The surgeon, when he arrived, had a great bedside manner. He was warm, but professional. He explained everything, which I pretty much knew/anticipated already. He did say something like, "When they see the heart beat..." and I said, "So they DID see the heart beating?" I hadn't been sure. At the very least, he looked empathetic when he said yes. So the surgery I would be having would remove my fallopian tube with Duckie in it. And Duckie was the size of a lentil, and barely had dimples for ears, as I had just been telling him that afternoon as I played Queen in the car, but it was still sad.

Sweetie went out to tell Mom to go home and take Z to bed, and when he was gone, I cried, and my first nurse gave me a hug.

It seemed to take a long time to actually get ready for surgery, so Sweetie talked to me and we made lots of silly jokes. Plus, I had to take all my jewelry out, which was a royal pain, and he had to bend my nose ring for me. That made a third trip to what we were calling MRSA-bathroom. When I walked back to my room, one of the nurses was like, "SOCKS! YUCKY! GET HER SOCKS!" So Travis, who was my later-that-evening nurse, found me some flashy red ones and some washcloths and sanitizer to wash my feet off. Everyone there was nice, sympathetic, and helpful.

Dr. Wang, the surgeon, popped his head in to tell us that they were assembling the A-team up in surgery for me. I asked if he'd tell me if it was really the B-team, and he said he would. Then Sweetie whistled the A-team theme song for me.

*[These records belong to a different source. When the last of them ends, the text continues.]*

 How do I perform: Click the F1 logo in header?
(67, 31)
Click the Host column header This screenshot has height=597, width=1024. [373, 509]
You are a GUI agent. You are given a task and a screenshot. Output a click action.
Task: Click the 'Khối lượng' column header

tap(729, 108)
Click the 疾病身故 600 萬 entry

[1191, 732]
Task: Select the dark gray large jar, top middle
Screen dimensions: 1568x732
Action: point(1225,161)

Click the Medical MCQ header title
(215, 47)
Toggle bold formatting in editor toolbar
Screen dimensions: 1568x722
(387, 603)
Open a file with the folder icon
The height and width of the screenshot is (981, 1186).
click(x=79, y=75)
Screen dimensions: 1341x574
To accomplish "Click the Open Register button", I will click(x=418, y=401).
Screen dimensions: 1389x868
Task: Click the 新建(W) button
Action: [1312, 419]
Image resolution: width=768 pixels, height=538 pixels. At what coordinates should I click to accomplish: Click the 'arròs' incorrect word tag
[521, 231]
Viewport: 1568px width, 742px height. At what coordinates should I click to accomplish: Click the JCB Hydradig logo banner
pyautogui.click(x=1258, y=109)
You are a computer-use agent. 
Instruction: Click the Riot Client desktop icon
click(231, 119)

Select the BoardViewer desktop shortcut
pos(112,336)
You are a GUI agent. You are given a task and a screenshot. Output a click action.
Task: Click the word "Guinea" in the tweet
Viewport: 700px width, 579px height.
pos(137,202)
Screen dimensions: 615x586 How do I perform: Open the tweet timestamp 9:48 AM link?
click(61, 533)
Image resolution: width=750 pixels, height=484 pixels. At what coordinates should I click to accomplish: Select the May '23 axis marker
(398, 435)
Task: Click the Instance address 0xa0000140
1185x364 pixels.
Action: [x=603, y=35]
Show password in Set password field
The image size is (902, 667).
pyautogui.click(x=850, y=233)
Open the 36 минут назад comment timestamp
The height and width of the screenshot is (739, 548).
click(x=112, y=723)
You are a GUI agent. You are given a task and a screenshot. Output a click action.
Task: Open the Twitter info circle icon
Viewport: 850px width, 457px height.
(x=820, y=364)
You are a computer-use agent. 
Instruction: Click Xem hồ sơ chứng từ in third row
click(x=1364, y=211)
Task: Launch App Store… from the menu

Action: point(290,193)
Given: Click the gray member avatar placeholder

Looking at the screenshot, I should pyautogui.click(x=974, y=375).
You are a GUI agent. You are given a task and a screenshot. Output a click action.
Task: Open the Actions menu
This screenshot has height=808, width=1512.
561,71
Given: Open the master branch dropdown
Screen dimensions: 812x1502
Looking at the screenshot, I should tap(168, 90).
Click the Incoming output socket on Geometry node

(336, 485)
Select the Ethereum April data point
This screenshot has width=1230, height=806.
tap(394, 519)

Finally, they wheeled me up. I was introduced to Wayne and Jennie, part of the A-team, and then Sweetie had to go to the waiting room.

As we were getting leg cuff things on and my arms put out on the table's wings, and an oxygen mask, I burst into tears one last time. They pulled the mask away so I could talk, and I blurted out, "I was just really excited about this baby, and I haven't had a chance to say goodbye." Jennie gave me a warm hug, and Wayne asked if I wanted to say something before I went under, and I said no, it was okay.

And then I woke up in the recovery room, my mouth feeling like flypaper, and was given ice chips, and juice, and they went to find Sweetie (it took them a couple tries, because he wasn't where they thought he'd be). They sent him off to pick up some prescriptions, and eventually I got dressed and Mom came and I was discharged. I slept most of today. I am sad, but I think I'm okay, too.

I remember thinking that Zadie's pregnancy had been so easy, and she's such a challenging child. Maybe this would be the difficult pregnancy, and a very easy child. And in a way, it was true. He never gave me any trouble at all. Good night, Duckie.